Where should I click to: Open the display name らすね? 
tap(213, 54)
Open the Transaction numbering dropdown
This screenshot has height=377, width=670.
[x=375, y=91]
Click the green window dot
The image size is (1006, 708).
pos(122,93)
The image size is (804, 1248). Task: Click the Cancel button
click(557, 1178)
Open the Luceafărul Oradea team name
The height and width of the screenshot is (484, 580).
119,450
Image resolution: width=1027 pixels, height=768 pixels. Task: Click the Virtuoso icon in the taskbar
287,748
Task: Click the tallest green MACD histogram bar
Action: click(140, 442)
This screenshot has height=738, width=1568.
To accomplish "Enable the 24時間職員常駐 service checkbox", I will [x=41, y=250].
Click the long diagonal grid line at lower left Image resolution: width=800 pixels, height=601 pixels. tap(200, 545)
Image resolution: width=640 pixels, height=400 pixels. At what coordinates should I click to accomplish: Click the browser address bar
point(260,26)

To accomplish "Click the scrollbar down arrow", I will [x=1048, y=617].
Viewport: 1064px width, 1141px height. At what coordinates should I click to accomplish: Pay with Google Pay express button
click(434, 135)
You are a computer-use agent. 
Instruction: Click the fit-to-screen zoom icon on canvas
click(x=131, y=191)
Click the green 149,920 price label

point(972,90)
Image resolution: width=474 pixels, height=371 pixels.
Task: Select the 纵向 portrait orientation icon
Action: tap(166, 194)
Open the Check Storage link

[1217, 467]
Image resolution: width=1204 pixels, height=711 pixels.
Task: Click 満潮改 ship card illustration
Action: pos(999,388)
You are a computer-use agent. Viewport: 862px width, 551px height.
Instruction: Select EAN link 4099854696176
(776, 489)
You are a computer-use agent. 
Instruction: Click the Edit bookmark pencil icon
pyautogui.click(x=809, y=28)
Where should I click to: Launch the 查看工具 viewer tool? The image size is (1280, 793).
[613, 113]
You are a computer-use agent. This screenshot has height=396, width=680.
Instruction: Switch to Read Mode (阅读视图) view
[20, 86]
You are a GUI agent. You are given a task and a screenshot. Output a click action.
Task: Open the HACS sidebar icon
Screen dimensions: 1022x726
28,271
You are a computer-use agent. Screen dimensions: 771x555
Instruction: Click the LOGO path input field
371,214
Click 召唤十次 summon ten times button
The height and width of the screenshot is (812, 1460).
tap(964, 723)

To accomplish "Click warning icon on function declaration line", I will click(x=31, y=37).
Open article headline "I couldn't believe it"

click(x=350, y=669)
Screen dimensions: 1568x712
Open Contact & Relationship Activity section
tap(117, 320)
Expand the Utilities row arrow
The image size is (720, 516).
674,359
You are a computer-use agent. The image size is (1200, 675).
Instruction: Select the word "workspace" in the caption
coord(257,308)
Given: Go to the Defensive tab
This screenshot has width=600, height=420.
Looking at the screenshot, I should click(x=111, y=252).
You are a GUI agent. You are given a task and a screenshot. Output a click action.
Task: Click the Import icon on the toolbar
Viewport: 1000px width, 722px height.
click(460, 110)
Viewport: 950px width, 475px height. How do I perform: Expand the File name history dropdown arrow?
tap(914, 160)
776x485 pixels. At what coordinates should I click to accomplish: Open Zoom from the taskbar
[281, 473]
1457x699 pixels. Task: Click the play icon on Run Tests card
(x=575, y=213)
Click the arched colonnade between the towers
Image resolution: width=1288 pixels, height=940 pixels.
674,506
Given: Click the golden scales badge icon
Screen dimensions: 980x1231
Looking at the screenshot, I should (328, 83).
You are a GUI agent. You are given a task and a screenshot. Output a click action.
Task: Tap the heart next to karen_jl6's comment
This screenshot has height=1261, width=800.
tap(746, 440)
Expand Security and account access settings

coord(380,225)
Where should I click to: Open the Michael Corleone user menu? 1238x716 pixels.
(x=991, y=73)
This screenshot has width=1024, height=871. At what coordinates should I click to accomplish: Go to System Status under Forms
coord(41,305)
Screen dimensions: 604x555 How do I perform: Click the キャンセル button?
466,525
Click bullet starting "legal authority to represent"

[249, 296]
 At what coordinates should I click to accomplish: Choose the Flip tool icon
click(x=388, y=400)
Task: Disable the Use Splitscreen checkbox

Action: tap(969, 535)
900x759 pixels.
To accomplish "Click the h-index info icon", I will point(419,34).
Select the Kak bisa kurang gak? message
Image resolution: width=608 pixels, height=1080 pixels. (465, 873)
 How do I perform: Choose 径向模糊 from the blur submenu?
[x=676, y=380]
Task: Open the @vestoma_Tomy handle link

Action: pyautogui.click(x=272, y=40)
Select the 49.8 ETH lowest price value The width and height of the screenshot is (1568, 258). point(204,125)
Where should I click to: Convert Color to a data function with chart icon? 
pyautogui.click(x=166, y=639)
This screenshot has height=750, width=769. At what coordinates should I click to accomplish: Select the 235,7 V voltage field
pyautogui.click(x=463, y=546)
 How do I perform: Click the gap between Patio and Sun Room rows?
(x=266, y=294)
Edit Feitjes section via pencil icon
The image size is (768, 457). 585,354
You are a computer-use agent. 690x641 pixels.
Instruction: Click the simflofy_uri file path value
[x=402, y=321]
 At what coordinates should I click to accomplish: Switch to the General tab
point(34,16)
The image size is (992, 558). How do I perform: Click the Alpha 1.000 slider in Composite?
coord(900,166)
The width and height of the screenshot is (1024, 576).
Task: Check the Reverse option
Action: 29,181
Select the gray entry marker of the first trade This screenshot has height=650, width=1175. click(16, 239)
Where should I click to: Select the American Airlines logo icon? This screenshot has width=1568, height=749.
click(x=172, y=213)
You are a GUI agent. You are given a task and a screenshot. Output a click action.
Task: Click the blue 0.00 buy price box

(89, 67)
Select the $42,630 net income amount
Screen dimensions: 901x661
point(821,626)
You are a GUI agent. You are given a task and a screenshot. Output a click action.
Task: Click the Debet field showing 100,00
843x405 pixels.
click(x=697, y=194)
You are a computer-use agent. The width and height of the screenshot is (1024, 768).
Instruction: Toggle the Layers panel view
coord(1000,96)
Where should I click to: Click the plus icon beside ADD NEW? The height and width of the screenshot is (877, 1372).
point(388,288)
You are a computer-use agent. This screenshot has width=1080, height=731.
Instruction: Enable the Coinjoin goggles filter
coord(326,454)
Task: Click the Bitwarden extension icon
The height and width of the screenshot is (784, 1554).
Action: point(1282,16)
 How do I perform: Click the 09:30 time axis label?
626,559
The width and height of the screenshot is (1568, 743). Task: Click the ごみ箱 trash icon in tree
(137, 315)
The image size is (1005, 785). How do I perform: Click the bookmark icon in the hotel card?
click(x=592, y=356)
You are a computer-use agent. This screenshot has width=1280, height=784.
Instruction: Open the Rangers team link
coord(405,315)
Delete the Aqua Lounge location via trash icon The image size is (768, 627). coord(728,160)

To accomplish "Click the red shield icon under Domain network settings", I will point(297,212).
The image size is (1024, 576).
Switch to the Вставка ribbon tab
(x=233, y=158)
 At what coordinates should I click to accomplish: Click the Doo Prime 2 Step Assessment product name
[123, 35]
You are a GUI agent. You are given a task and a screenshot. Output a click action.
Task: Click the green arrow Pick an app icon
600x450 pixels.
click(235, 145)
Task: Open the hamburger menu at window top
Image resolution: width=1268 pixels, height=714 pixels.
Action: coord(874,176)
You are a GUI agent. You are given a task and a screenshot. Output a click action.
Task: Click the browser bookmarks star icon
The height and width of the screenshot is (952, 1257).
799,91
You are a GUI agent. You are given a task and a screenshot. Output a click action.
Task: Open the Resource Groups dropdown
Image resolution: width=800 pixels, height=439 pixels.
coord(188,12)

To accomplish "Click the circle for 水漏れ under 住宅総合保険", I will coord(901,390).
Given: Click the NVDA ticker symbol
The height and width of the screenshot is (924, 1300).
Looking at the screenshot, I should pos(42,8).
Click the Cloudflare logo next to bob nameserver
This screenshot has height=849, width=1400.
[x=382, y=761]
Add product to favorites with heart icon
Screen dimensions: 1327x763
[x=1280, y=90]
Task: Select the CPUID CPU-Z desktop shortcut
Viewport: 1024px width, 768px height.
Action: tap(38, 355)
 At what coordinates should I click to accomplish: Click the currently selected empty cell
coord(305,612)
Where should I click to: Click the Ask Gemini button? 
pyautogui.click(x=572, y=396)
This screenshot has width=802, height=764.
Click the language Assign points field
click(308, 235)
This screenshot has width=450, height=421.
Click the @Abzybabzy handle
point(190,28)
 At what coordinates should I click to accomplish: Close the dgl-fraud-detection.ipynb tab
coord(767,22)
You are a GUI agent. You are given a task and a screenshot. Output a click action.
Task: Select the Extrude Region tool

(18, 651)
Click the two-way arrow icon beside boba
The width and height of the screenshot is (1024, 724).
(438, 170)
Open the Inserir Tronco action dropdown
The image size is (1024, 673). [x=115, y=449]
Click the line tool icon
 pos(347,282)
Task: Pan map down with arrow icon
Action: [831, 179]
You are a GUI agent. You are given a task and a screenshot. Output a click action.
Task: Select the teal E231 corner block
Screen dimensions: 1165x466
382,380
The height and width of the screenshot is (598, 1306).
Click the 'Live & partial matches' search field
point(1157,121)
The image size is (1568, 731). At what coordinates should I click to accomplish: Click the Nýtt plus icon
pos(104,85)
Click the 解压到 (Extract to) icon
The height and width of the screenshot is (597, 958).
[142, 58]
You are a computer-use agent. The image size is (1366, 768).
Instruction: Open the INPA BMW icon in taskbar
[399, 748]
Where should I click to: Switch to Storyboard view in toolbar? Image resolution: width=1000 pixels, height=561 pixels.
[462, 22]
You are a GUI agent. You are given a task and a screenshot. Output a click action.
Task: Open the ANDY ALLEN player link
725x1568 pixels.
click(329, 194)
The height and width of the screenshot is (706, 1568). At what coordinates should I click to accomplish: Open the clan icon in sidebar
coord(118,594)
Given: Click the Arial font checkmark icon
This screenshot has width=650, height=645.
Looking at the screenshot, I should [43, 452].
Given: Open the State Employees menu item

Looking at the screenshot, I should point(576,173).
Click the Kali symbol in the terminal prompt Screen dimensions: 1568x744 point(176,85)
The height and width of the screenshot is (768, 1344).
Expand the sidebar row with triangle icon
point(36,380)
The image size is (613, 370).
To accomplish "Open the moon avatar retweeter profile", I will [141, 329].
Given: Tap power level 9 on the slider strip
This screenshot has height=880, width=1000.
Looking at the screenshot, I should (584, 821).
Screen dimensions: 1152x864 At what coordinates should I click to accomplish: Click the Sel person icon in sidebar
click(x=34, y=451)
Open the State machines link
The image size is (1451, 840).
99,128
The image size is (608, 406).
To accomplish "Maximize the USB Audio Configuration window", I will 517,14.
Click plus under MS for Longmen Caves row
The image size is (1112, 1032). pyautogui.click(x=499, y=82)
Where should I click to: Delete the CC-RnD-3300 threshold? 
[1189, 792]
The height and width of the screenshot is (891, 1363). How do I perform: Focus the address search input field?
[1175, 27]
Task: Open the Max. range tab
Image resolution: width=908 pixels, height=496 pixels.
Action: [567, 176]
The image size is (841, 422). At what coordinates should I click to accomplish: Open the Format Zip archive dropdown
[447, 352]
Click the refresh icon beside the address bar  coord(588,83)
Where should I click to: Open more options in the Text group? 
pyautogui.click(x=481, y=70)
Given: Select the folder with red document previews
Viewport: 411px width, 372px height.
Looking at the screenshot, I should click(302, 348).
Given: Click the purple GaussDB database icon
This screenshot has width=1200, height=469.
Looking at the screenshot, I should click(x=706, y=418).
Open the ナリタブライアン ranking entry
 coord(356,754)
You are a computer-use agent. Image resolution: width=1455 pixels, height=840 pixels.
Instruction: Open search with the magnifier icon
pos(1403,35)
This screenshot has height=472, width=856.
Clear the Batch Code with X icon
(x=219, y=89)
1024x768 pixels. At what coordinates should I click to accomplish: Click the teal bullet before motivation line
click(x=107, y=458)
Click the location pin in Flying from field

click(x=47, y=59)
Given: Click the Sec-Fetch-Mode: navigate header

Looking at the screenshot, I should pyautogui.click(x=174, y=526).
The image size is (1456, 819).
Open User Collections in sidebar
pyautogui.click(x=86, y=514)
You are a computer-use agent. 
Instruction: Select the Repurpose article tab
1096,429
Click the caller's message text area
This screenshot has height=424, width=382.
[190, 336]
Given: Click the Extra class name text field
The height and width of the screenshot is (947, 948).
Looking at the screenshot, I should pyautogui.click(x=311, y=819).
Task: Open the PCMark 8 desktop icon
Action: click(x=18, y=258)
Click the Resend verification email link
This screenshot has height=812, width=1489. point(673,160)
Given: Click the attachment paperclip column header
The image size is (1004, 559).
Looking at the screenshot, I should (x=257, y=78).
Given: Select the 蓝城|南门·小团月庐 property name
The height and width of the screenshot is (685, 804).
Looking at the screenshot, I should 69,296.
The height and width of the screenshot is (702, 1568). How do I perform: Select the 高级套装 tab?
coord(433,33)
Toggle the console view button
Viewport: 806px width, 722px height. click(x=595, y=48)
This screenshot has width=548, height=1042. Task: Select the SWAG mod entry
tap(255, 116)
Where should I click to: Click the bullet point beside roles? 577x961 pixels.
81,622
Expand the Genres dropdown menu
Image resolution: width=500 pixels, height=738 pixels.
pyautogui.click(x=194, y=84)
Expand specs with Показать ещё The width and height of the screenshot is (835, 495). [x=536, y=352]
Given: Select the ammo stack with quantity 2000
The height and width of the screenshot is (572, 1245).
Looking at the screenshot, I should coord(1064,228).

▬▬▬▬▬▬▬▬▬▬

● Instructions for the task:
Show me every line of the entries above that holds "symbol".

● Exercise solution:
Given: Click the NVDA ticker symbol
Click the Kali symbol in the terminal prompt Screen dimensions: 1568x744 point(176,85)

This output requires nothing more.